- Weaker economic data has investors betting that central banks will be constrained in their ability to tighten policy, seeing an 11th hour rally in rate-sensitive tech stocks.
- Investors may be better off taking some money off the table regularly as such sentiment-fueled relief rallies are unlikely to be durable.
The global financial markets saw some respite on Friday as it realizes its first weekly rally of the month. Worries about an impending recession are urging investors to reevaluate how belligerent central banks will be to quell soaring inflation.
Up-to-date economic data has proven to be insipid, seeing numerous traders curtailing their assumptions on how much the U.S. Federal Reserve will tighten its policies as economic growth slows.

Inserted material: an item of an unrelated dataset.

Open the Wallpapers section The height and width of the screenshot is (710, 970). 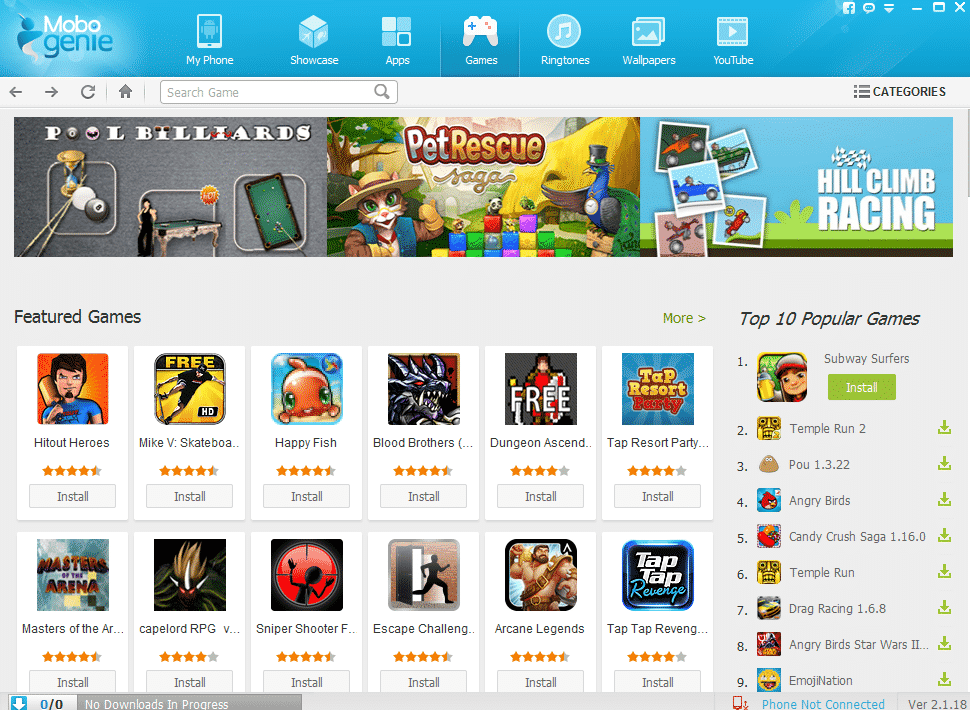click(x=648, y=39)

Investors hope that lackluster economic data will rekindle animal spirits and that an economic slowdown could allay inflation as central banks will have lesser need to raise interest rates.

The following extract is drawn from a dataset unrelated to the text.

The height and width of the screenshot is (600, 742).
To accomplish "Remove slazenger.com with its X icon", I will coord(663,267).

The benchmark S&P 500 chalked up a 6.4% gain last week while the tech-heavy Nasdaq Composite Index climbed 7.5%, its biggest weekly gain since March this year, with tech stocks being more sensitive to interest rates than other sectors.
Since tech companies tend to focus on growth instead of dividends, lower interest rates and a low-yield environment facilitate the risk-taking narrative, which favors tech stocks and other assets like cryptocurrencies.
Whether last week’s rally proves durable remains to be seen.
Markets continue to be whipsawed by conflicting economic data, central bank policy guidance and general uncertainty with respect to the global economic outlook.